Goal of the exercise – Take the records underneath and set them down exactly.

Dataset entries:

══════

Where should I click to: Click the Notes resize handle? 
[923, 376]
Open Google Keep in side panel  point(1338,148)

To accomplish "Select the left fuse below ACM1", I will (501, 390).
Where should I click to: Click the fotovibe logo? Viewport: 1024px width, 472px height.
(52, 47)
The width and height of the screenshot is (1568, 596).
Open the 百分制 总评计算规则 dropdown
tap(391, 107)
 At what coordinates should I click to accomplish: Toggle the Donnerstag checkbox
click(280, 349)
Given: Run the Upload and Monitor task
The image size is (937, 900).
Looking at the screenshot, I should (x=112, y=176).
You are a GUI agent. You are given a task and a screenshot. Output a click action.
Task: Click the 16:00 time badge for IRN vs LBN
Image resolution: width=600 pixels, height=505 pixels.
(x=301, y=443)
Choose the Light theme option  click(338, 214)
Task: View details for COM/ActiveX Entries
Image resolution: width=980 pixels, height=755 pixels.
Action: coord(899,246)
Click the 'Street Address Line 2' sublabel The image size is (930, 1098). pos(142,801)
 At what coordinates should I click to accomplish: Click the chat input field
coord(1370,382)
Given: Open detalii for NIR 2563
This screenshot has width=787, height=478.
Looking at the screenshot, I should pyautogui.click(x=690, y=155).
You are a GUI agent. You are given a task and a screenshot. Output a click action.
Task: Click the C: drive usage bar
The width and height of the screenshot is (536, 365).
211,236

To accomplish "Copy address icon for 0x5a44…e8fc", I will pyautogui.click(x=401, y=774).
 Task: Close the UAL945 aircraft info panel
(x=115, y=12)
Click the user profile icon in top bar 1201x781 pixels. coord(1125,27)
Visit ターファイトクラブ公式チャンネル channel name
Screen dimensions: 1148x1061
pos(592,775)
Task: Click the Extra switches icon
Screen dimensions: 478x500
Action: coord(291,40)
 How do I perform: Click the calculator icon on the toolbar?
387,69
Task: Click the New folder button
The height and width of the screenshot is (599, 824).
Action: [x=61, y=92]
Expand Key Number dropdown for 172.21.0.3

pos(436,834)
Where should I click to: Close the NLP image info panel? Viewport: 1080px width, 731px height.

══════

Output for this exercise –
Where should I click to: Click the Notes resize handle? 
[923, 376]
Open Google Keep in side panel  point(1338,148)

To accomplish "Select the left fuse below ACM1", I will (501, 390).
Where should I click to: Click the fotovibe logo? Viewport: 1024px width, 472px height.
(52, 47)
The width and height of the screenshot is (1568, 596).
Open the 百分制 总评计算规则 dropdown
tap(391, 107)
 At what coordinates should I click to accomplish: Toggle the Donnerstag checkbox
click(280, 349)
Given: Run the Upload and Monitor task
The image size is (937, 900).
Looking at the screenshot, I should (x=112, y=176).
You are a GUI agent. You are given a task and a screenshot. Output a click action.
Task: Click the 16:00 time badge for IRN vs LBN
Image resolution: width=600 pixels, height=505 pixels.
(x=301, y=443)
Choose the Light theme option  click(338, 214)
Task: View details for COM/ActiveX Entries
Image resolution: width=980 pixels, height=755 pixels.
Action: coord(899,246)
Click the 'Street Address Line 2' sublabel The image size is (930, 1098). pos(142,801)
 At what coordinates should I click to accomplish: Click the chat input field
coord(1370,382)
Given: Open detalii for NIR 2563
This screenshot has width=787, height=478.
Looking at the screenshot, I should pyautogui.click(x=690, y=155).
You are a GUI agent. You are given a task and a screenshot. Output a click action.
Task: Click the C: drive usage bar
The width and height of the screenshot is (536, 365).
211,236

To accomplish "Copy address icon for 0x5a44…e8fc", I will pyautogui.click(x=401, y=774).
 Task: Close the UAL945 aircraft info panel
(x=115, y=12)
Click the user profile icon in top bar 1201x781 pixels. coord(1125,27)
Visit ターファイトクラブ公式チャンネル channel name
Screen dimensions: 1148x1061
pos(592,775)
Task: Click the Extra switches icon
Screen dimensions: 478x500
Action: coord(291,40)
 How do I perform: Click the calculator icon on the toolbar?
387,69
Task: Click the New folder button
The height and width of the screenshot is (599, 824).
Action: [x=61, y=92]
Expand Key Number dropdown for 172.21.0.3

pos(436,834)
Where should I click to: Close the NLP image info panel? Viewport: 1080px width, 731px height.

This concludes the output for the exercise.